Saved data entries
=======
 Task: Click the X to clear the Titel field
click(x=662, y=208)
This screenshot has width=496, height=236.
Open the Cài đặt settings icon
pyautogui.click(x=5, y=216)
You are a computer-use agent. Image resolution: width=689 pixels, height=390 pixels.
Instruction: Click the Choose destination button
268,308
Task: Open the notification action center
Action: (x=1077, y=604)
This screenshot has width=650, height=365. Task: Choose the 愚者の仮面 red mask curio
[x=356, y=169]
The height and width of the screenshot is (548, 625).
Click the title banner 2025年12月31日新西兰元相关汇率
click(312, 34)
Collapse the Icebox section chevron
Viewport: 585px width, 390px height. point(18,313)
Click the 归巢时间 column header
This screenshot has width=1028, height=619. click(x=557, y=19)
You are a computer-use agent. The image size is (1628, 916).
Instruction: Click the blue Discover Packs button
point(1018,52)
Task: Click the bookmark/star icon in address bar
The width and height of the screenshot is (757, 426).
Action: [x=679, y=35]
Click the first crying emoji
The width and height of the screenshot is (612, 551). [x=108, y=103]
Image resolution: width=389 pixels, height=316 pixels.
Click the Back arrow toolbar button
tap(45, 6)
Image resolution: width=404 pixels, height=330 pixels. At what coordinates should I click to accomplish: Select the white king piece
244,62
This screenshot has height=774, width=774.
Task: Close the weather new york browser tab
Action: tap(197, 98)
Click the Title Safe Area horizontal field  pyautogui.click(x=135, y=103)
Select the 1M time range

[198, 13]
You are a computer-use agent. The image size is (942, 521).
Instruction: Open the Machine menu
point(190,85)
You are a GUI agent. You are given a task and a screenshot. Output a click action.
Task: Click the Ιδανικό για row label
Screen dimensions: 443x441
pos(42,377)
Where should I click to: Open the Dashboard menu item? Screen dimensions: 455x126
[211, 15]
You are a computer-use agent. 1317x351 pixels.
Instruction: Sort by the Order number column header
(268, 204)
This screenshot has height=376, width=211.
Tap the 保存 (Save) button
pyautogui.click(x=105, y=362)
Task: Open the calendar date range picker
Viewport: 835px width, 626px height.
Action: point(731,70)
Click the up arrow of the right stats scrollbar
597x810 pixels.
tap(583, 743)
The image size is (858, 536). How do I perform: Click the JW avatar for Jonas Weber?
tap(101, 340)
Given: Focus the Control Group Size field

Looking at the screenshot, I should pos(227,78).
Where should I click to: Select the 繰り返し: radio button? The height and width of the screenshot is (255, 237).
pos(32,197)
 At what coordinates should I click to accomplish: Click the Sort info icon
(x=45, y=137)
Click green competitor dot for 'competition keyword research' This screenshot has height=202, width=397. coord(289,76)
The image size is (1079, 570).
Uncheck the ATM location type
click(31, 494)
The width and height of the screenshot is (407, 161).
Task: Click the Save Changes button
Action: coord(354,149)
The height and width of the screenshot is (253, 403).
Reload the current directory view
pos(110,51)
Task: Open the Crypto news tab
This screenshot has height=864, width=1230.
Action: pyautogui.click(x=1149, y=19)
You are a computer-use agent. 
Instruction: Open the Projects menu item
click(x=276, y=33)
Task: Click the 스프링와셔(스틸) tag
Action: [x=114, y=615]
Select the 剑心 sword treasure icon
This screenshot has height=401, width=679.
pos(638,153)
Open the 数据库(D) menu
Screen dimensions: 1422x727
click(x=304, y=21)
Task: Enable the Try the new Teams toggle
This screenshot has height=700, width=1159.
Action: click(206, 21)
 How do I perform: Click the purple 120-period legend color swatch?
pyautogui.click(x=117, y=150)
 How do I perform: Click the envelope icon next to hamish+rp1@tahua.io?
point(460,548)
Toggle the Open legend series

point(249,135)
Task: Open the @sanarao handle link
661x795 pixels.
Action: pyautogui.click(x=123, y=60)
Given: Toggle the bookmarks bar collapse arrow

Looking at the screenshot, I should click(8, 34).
=======
Exercise brief: What lines above contain "computer"? Copy them out.

Problem solution:
You are a computer-use agent. Image resolution: width=689 pixels, height=390 pixels.
You are a computer-use agent. The image size is (1628, 916).
You are a computer-use agent. The image size is (942, 521).
You are a computer-use agent. 1317x351 pixels.
You are a computer-use agent. 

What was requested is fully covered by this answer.